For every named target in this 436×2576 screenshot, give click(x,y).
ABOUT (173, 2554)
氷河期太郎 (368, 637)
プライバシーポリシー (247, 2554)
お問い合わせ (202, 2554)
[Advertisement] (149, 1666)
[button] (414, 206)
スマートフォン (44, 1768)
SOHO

- - - - - - -

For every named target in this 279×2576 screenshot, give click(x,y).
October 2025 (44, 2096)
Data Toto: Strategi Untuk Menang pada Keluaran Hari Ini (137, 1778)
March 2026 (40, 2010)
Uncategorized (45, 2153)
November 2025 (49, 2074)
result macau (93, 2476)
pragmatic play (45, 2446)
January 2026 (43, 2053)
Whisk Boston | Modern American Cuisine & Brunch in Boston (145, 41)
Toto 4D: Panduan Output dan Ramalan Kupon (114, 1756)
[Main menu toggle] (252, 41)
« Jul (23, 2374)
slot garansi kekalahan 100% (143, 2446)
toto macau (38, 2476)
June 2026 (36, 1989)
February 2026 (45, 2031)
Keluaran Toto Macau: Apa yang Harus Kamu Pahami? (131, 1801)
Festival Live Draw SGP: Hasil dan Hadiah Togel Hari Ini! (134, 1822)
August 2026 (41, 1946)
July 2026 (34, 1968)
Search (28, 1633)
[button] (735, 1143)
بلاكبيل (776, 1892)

- - - - - - -

The lines above from the one with "Uncategorized (45, 2153)" through the one with "June 2026 (36, 1989)" are to be duplicated exactly, ends included, with nothing added.

Uncategorized (45, 2153)
November 2025 (49, 2074)
result macau (93, 2476)
pragmatic play (45, 2446)
January 2026 (43, 2053)
Whisk Boston | Modern American Cuisine & Brunch in Boston (145, 41)
Toto 4D: Panduan Output dan Ramalan Kupon (114, 1756)
[Main menu toggle] (252, 41)
« Jul (23, 2374)
slot garansi kekalahan 100% (143, 2446)
toto macau (38, 2476)
June 2026 (36, 1989)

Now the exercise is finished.